Guanine-nucleotide binding activity, interaction with GTPase-activating protein and solution conformation of the human c-Ha-Ras protein catalytic domain are retained upon deletion of C-terminal 18 amino acid residues.

A truncated human c-Ha-Ras protein that lacks the C-terminal 18 amino acid residues and the truncated Ras protein with the amino acid substitution Gly-->Val in position 12 were prepared by an E. coli overexpression system. The truncated Ras protein showed the same guanine-nucleotide binding activity and GTPase activity as those of the full-length Ras protein. Further, the same extent of GTPase activity enhancement due to GTPase-activating protein was observed for the truncated and full-length Ras proteins. In fact, two-dimensional proton NMR analyses indicated that the tertiary structure of the truncated Ras protein (GDP-bound or GMPPNP-bound) was nearly the same as that of the corresponding catalytic domain of the full-length Ras protein.
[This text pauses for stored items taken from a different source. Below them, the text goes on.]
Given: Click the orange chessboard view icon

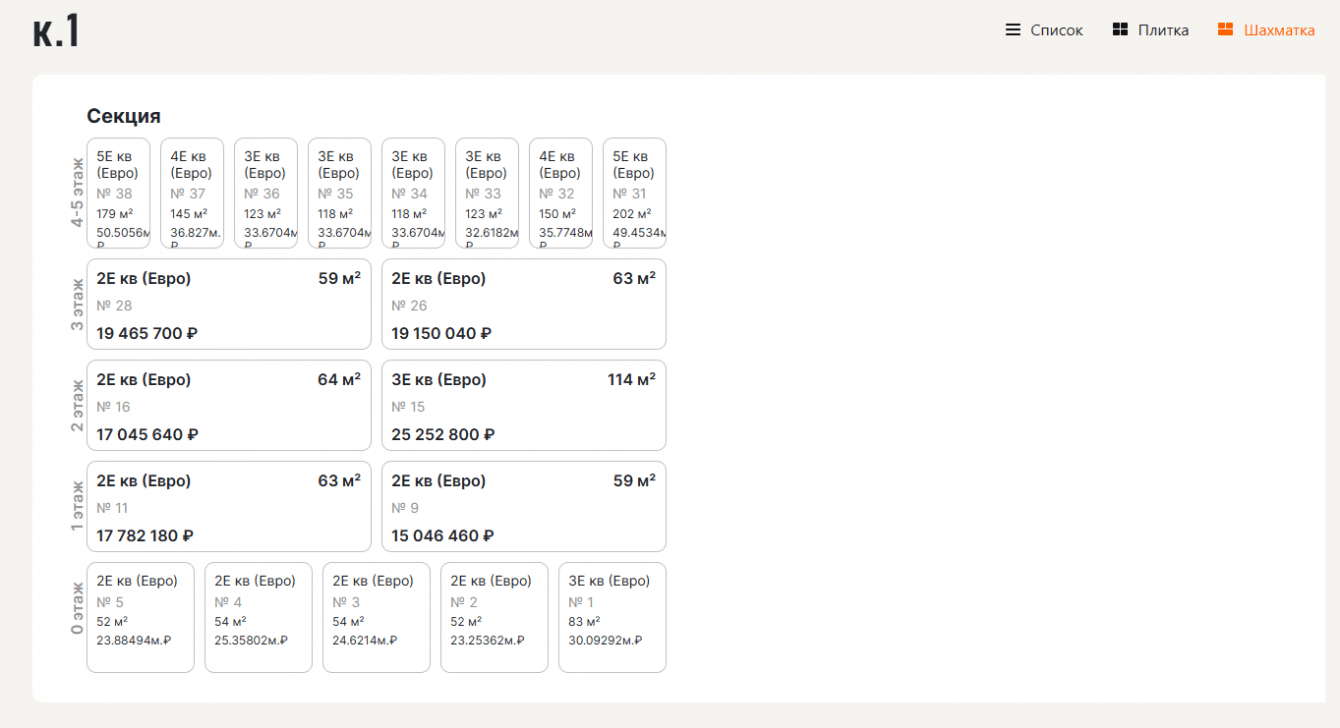Looking at the screenshot, I should pyautogui.click(x=1225, y=30).
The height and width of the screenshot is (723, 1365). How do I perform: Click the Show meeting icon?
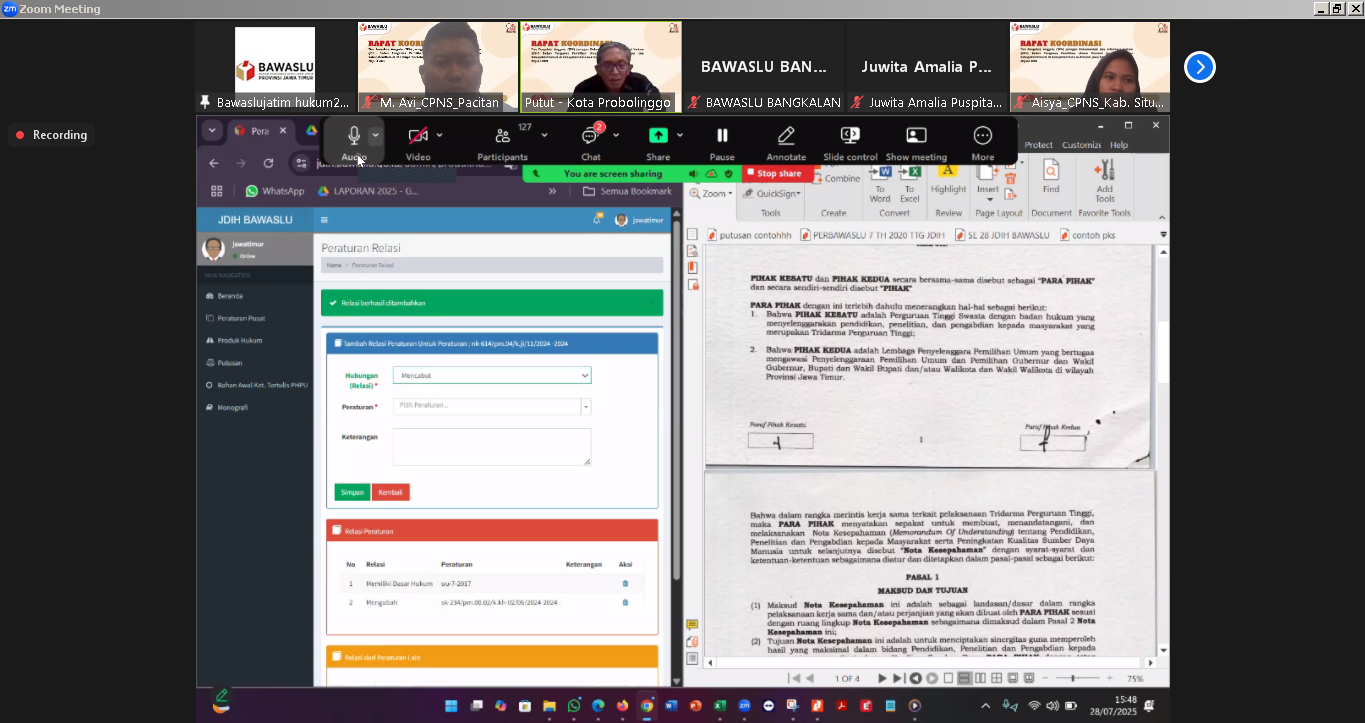point(916,136)
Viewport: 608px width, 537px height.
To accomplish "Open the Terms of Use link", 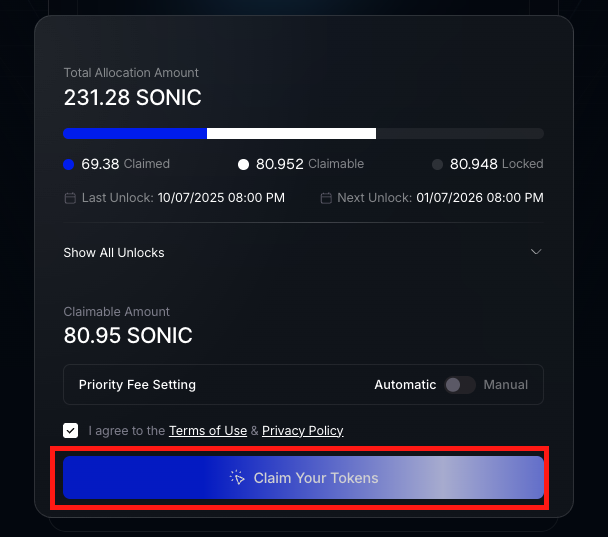I will tap(208, 431).
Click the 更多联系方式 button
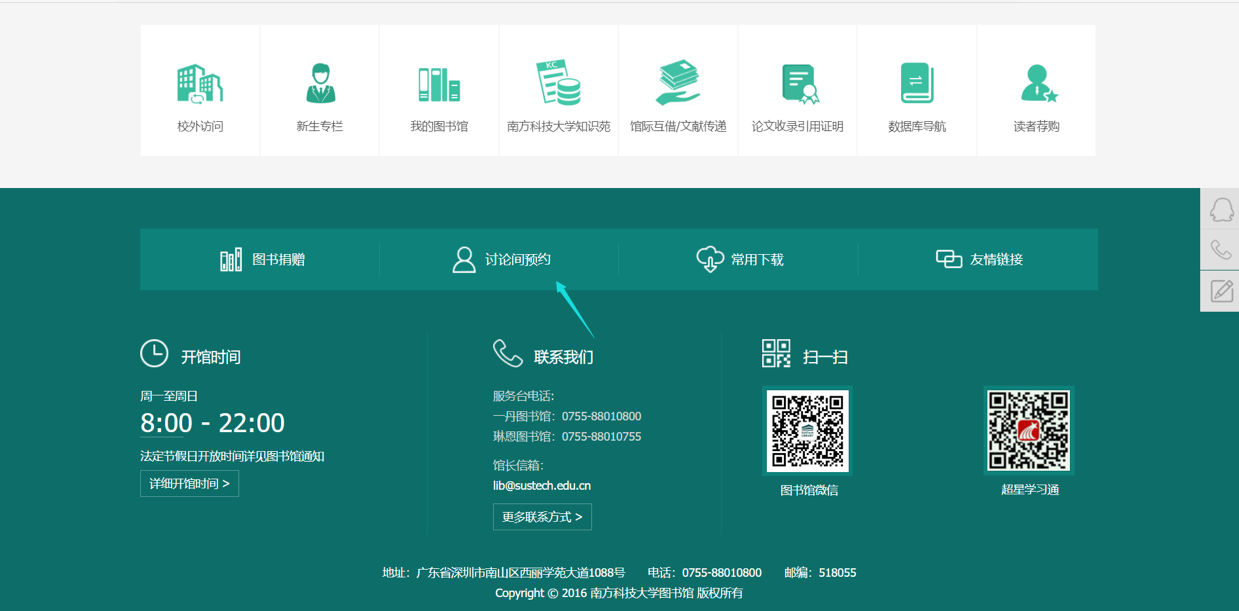The image size is (1239, 611). [542, 517]
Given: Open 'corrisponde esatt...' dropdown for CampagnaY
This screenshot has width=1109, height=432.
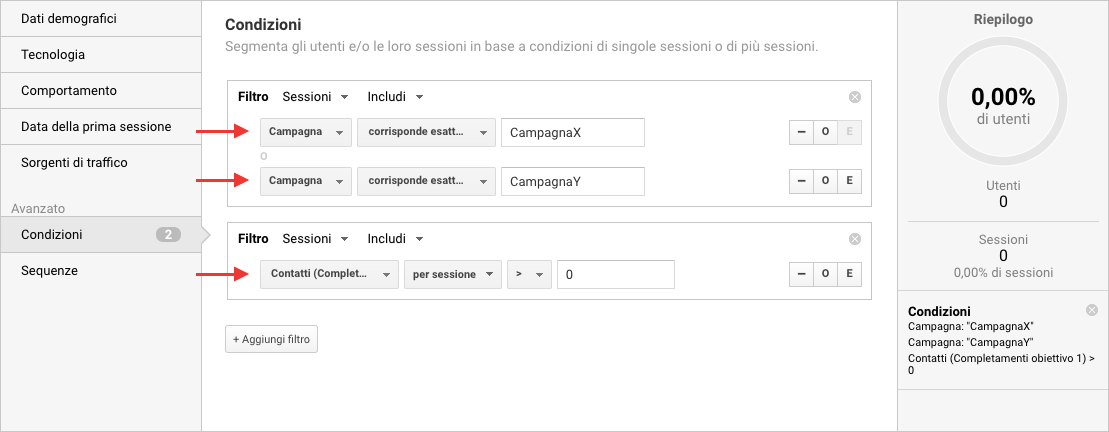Looking at the screenshot, I should tap(426, 181).
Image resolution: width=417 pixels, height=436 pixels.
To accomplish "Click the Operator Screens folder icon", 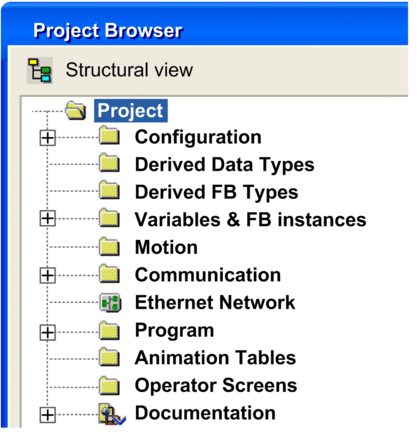I will click(x=110, y=385).
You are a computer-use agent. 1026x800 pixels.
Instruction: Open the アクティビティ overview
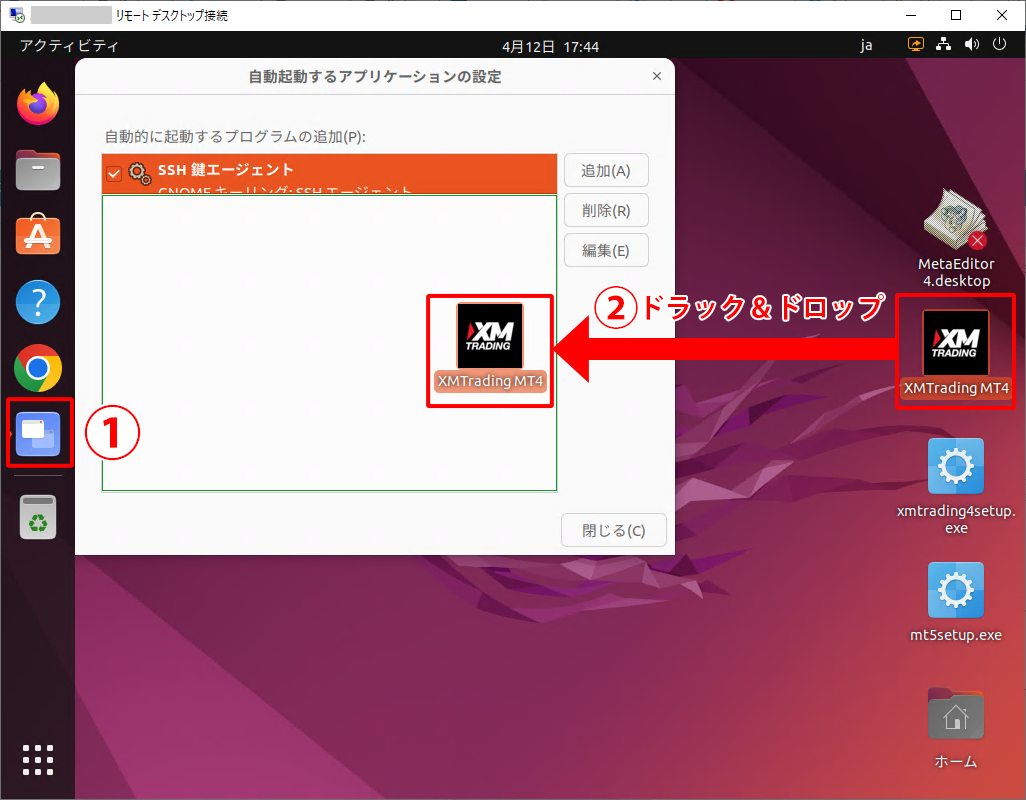point(69,46)
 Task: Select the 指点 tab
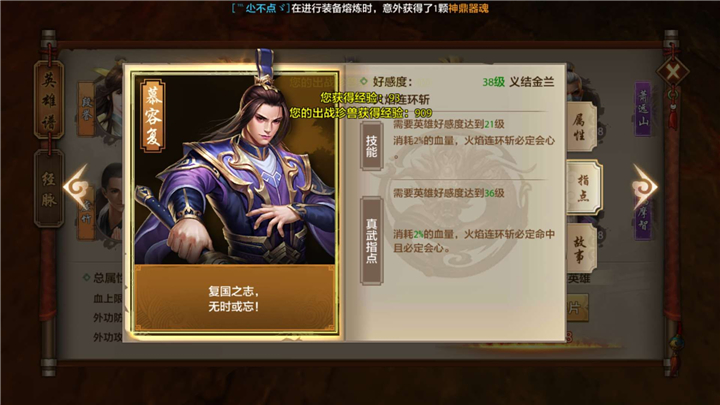click(x=583, y=187)
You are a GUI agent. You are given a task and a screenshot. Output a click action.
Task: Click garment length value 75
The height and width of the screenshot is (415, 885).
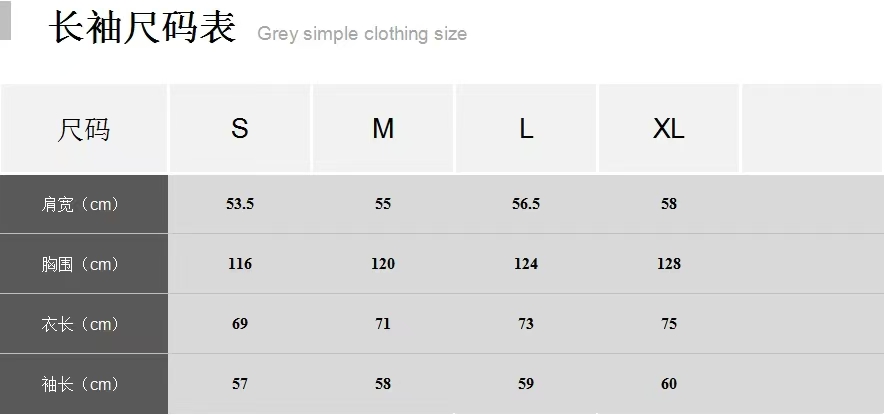pyautogui.click(x=669, y=324)
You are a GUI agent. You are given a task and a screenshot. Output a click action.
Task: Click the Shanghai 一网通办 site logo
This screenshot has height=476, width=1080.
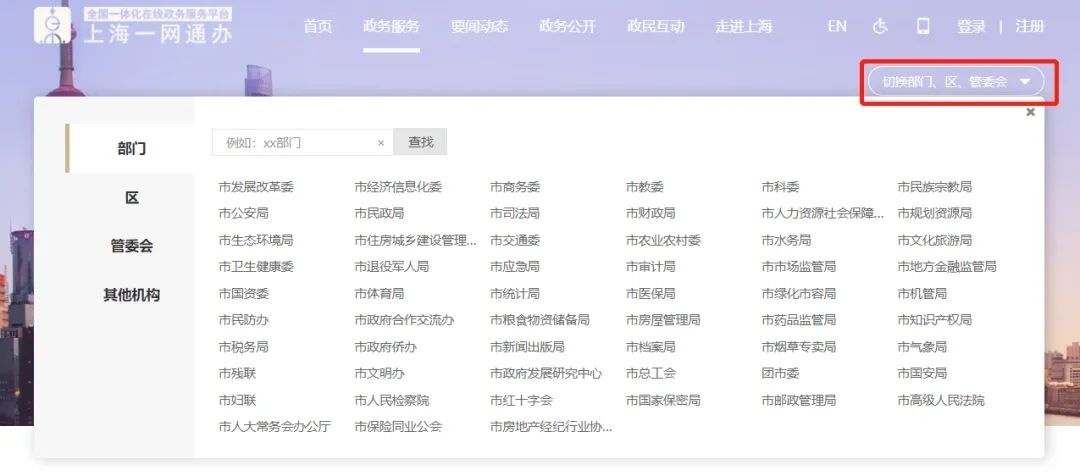[134, 27]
Moreover, a conformational change around the effector region upon GDP-->GMPPNP exchange occurred in the same manner for both proteins. These observations indicate that the C-terminal flanking region (18 amino acid residues) of the Ras protein does not appreciably interact with the catalytic domain. Therefore, the truncated Ras protein is suitable for studying the molecular mechanism involved in the GTPase activity and the interaction with the GTPase-activating protein. On the other hand, an active form of the truncated Ras protein, unlike that of the full-length Ras protein, did not induce neurite outgrowth of rat pheochromocytoma PC12 cells. Thus, membrane anchoring of the Ras protein through its C-terminal four residues is not required for the interaction of Ras and GAP, but may be essential for the following binding of the Ras-GAP complex with the putative downstream target.